Slogan “Kembali ke Al-Qur’an dan Sunnah” sering terdengar manis di telinga, namun seringkali terasa pahit saat dipahami lebih dalam. Meskipun bukan hal baru, slogan ini tetap menjadi perbincangan hangat di kalangan umat Islam dewasa ini. Banyak yang menyemangati untuk hanya mengikuti Al-Qur’an dan sunnah, tanpa merujuk pada pemahaman ulama yang dianggap berpotensi salah.
Dalam konteks ini, beberapa kelompok dijuluki sebagai al-Lâmadzhabiyyah (kelompok anti-mazhab) karena menolak untuk mengikuti pendapat ulama dalam memahami syari’at Islam. Mereka meyakini bahwa cukup berpegang pada Al-Qur’an dan sunnah tanpa perlu mengikuti mazhab tertentu. Namun, hal ini menimbulkan kekhawatiran bagi sebagian ulama seperti al-Buthi.
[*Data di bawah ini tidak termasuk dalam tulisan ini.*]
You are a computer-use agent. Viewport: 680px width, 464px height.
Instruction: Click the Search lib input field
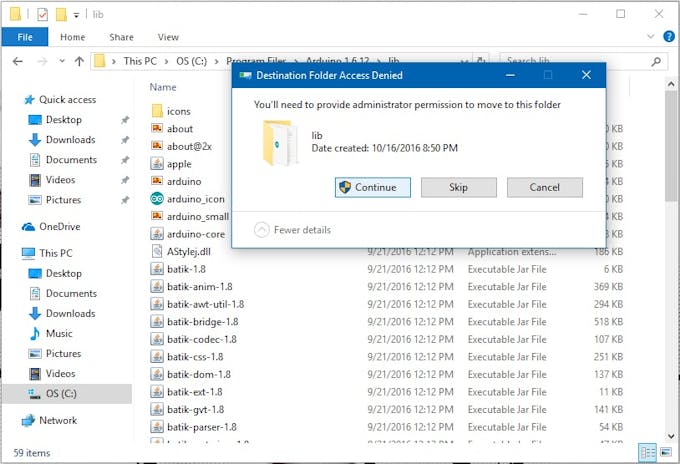[577, 61]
Al-Buthi menegaskan bahwa menolak untuk mengikuti mazhab tidak bisa digeneralisasi. Hanya orang yang telah mencapai level mujtahid yang diperbolehkan untuk berijtihad secara independen. Bagi yang belum mencapai taraf tersebut, mereka diwajibkan untuk bertaklid dan mengikuti pendapat ulama.
Syarat menjadi mujtahid menurut Syekh Muhammad Musthafa az-Zuhaili meliputi pemahaman terhadap ayat-ayat Al-Qur’an yang berkaitan dengan hukum amaliyyah dan hadits-hadits yang terkait dengan hukum Islam. Kedua syarat ini saja sudah sangat sulit untuk dipenuhi, apalagi bagi mereka yang tidak memiliki latar belakang keilmuan yang memadai.
Bagi umat Islam awam, memahami agama langsung dari Al-Qur’an dan sunnah tanpa bimbingan ulama seperti memakan buah duren tanpa pisau untuk mengupasnya. Dalam konteks ini, penting untuk mengakui bahwa memahami agama butuh kepakaran dan pengetahuan yang mendalam.
Dengan demikian, dalam perjalanan beragama, semangat yang membara perlu disertai dengan upaya memperdalam ilmu agama melalui rujukan pada Al-Qur’an, sunnah, dan juga pemahaman ulama yang memiliki kualifikasi yang tepat. Hal ini akan membantu umat Islam untuk tidak tersesat dalam kerumitan pemahaman agama.